Но Двигубский был вовсе не добрый профессор, он принял нас чрезвычайно круто и был груб; я порол страшную дичь и был неучтив, барон подогревал то же самое. Раздраженный Двигубский велел явиться на другое утро в совет, там в полчаса времени нас допросили, осудили, приговорили и послали сентенцию на утверждение князя Голицына.
Едва я успел в аудитории пять или шесть раз в лицах представить студентам суд и расправу университетского сената, как вдруг в начале лекции явился инспектор, русской службы майор и французский танцмейстер, с унтер-офицером и с приказом в руке — меня взять и свести в карцер. Часть студентов пошла провожать, на дворе тоже толпилась молодежь; видно, меня не первого вели, когда мы проходили, все махали фуражками, руками; университетские солдаты двигали их назад, студенты не шли.

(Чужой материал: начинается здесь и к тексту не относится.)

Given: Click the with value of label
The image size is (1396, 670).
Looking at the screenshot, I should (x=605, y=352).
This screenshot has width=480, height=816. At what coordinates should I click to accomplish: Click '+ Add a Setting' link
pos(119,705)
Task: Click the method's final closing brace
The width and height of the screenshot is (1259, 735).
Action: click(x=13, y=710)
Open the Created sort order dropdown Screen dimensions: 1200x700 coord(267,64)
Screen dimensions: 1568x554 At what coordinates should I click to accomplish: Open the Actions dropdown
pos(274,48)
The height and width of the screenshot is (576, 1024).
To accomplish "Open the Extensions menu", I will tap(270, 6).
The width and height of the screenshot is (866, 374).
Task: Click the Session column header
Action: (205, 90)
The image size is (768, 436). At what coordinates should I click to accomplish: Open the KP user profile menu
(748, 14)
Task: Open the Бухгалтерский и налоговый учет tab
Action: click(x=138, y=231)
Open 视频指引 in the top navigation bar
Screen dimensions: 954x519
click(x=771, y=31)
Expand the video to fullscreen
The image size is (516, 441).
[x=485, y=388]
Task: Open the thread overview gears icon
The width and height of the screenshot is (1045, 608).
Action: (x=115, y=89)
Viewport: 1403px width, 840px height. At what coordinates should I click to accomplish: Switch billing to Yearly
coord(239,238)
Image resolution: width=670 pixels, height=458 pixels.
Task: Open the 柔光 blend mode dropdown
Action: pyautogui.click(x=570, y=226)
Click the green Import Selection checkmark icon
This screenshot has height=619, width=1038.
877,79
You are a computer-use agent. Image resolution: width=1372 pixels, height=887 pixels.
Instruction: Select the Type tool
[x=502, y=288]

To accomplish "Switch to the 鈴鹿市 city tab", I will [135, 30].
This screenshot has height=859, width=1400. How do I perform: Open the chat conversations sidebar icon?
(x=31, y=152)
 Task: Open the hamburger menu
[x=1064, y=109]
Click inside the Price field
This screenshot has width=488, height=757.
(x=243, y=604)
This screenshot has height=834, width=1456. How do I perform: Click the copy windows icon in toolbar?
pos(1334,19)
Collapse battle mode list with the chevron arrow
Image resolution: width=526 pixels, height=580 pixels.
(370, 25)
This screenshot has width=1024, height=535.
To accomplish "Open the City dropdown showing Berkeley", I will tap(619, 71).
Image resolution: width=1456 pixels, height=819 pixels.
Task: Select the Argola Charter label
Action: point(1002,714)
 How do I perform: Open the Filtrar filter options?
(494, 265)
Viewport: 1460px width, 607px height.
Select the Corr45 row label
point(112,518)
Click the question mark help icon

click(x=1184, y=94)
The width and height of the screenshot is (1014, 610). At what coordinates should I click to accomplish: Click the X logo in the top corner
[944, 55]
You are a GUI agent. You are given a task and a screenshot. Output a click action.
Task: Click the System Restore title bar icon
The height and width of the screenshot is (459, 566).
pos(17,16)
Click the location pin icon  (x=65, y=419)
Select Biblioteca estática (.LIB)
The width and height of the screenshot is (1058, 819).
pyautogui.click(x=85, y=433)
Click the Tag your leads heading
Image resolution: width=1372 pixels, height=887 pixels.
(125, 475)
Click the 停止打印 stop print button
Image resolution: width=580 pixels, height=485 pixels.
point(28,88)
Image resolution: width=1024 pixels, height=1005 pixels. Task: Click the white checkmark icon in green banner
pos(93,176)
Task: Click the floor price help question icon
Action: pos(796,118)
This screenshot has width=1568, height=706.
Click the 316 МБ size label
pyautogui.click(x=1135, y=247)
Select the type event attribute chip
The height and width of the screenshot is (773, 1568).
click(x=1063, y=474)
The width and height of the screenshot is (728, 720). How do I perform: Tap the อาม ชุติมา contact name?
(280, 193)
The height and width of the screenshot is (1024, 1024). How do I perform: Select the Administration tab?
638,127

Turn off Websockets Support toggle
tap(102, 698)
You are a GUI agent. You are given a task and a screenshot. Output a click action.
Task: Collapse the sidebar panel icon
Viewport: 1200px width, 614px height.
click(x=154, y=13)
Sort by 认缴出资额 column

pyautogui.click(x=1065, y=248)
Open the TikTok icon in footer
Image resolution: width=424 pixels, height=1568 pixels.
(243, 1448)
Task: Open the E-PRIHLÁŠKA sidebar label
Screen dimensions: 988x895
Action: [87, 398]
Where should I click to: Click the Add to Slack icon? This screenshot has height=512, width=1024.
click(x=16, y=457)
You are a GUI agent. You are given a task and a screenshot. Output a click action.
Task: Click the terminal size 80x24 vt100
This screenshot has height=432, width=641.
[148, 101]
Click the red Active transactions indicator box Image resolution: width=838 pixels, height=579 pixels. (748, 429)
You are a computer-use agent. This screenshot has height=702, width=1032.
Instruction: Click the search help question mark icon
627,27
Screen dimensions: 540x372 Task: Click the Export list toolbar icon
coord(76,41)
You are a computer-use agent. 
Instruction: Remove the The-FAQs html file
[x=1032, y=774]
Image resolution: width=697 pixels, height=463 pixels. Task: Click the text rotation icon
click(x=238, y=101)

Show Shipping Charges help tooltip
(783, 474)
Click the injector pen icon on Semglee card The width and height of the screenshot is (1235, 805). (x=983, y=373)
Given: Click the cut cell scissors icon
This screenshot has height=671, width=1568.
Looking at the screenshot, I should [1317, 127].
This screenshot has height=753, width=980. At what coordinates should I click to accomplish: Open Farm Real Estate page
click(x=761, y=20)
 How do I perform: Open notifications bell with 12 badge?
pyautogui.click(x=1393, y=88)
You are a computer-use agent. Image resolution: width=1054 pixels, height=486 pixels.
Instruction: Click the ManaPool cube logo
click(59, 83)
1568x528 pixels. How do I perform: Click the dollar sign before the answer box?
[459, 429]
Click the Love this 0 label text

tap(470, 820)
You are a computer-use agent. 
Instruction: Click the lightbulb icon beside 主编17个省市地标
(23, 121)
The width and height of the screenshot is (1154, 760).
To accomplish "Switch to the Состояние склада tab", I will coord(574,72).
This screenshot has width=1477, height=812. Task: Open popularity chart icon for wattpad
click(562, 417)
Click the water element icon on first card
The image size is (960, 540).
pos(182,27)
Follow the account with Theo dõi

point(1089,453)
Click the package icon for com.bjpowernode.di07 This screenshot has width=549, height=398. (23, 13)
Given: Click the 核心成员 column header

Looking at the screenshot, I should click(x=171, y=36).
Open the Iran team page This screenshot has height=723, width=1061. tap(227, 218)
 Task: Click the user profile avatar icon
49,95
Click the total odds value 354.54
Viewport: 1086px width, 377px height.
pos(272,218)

В грязном подвале, служившем карцером, я уже нашел двух арестантов: Арапетова и Орлова, князя Андрея Оболенского и Розенгейма посадили в другую комнату, всего было шесть человек, наказанных по маловскому делу. Нас было велено содержать на хлебе и воде, ректор прислал какой-то суп, мы отказались и хорошо сделали: как только смерклось и университет опустел, товарищи принесли нам сыру, дичи, сигар, вина и ликеру. Солдат сердился, ворчал, брал двугривенные и носил припасы. После полуночи он пошел далее и пустил к нам несколько человек гостей. Так проводили мы время, пируя ночью и ложась спать днем.
Раз как-то товарищ попечителя Панин, брат министра юстиции, верный своим конногвардейским привычкам, вздумал обойти ночью рундом государственную тюрьму в университетском подвале. Только что мы зажгли свечу под стулом, чтобы снаружи не было видно, и принялись за наш ночной завтрак, раздался стук в наружную дверь; не тот стук, который своей слабостью просит солдата отпереть, который больше боится, что его услышат, нежели то, что не услышат; нет, это был стук с авторитетом, приказывающий. Солдат обмер, мы спрятали бутылки и студентов в небольшой чулан, задули свечу и бросились на наши койки. Взошел Панин.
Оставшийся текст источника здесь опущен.